November 5. Bus to Beirut.

The other charities I was to support in Aleppo need bureaucracy, and that makes me sad. A friendly couchsurfer knew a couple of them but this is what they needed. They need some official writing of my government telling them that is has an agreement with Syria. My government! The government of the country that issued my passport? What does that help them? Does it make my dollars any cleaner? I do not want to help them. I curse bureaucracy once more, knowing that I will live only in this world, that is so absolutely drenched in it, knowing that it will kill me in the end. That could be a nice t-shirt slogan by the way, “bureaucracy will kill me in the end”. But until that day, I will stand up against it, and I hope you stand up with me. And so I take the bus to Beirut, where I hope to find a more accessible ways of donating some money to the needy. A Dutch couchsurfer suggested I could work together with Hezbollah. Would create a nice shocker, and perhaps even an argument why you should after all be interested in my amazing adventure.
On a dusty afternoon, I leave from Aleppo and the bus radio is playing compelling Arab rhythms. As the bus zips along the outskirts of Aleppo, I try to imagine what life is like for the people living here. I see endless rows of beige concrete buildings, and they are expanding the city, which has already far over one million people into the dessert.  Houses that are inhabited are recognizabel by the rusty satellite dishes on top of them. If there is any universal thing about our species, we find it in the ingeniuous ways we have invented to fight boredom. All over the world, where boredom can no longer be avoided by strict religious ruling there is an inevitable need for something we know as entertainment, and that stretches from all varieties of story-telling to more direct ways of getting the right hormone cocktail auto-injected in our veins. Name one institution that doesn’t exist essentially to conquer boredom. When I have time again, and access to a library, I promise to write more on the anthropology of boredom, perhaps as an hommage to Levi-Strauss who died a few years ago, age 100. I assume he has lived a very exciting life.

We cross the border, I only need a twelve dollar exit card. On the tv screen I see beautiful Arab women swining their heads in a way that is best described as headbanging, showing as much as possible of their shiny black hair. It was the absolute opposite of their completely veiled counterparts I had seen in some conservative areas of Aleppo.

In the darkness we drive along the main road, and I feel happy as we pass “Alu Saab pret a porter”, “shoe avenue”, “white city boutique”, and “wooden bakery”. Those smooth American slogans…

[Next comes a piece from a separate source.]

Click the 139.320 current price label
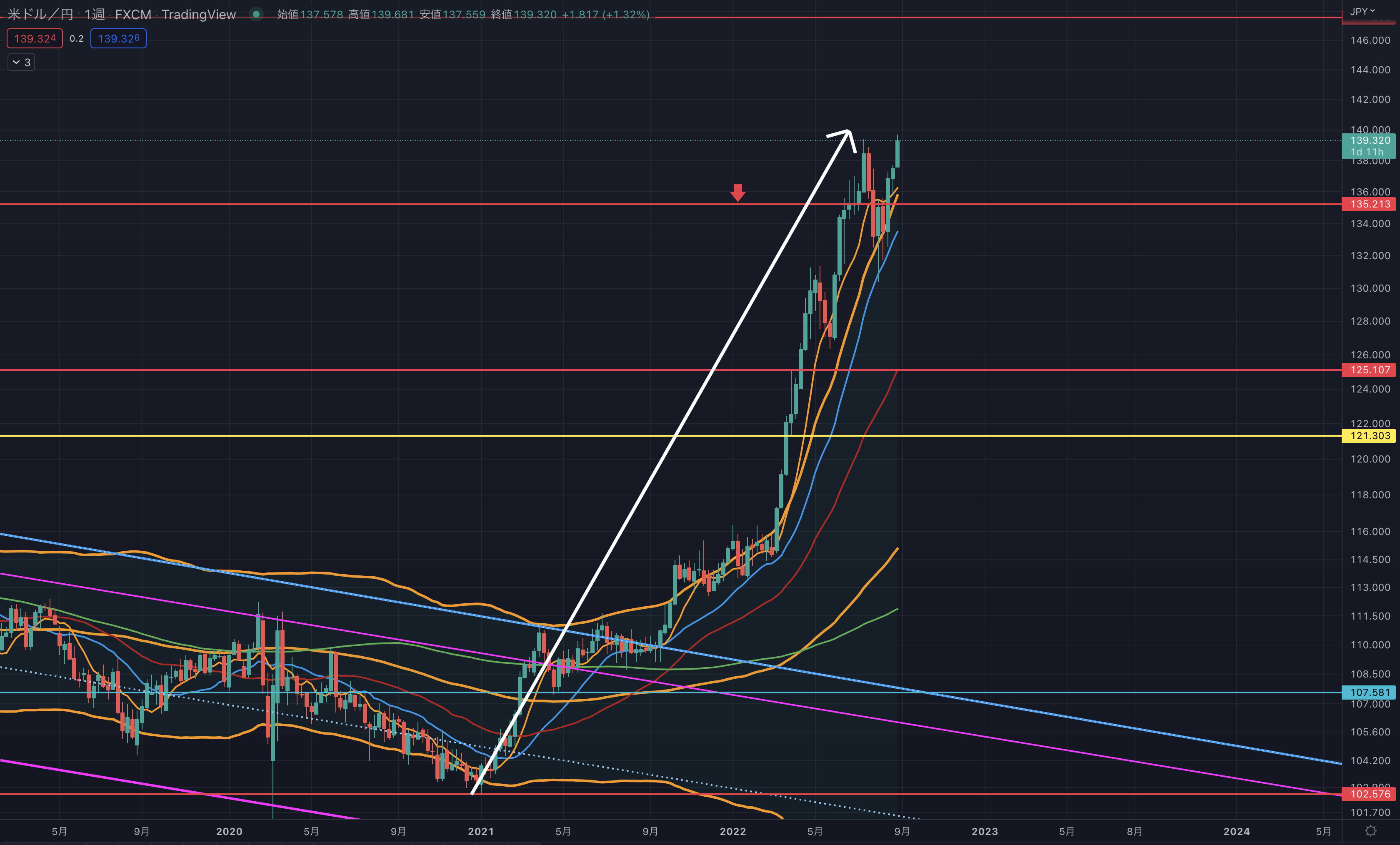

I go to a café in downtown Beirut and work a little bit. I contact my host and get lucky: she can pick me up on the way since she is taking a taxi home. So I wait in front of the blue dome mosque until a woman’s hand waves at me from a taxi. A very pretty woman welcomes me to Beirut and we introduce ourselves as the taxi takes us home. Mona is working for a UN project working on rural development project throughout the Arab world. We have a short conversation introducing ourselves, switching to French at a certain point. I have a good night on the couch.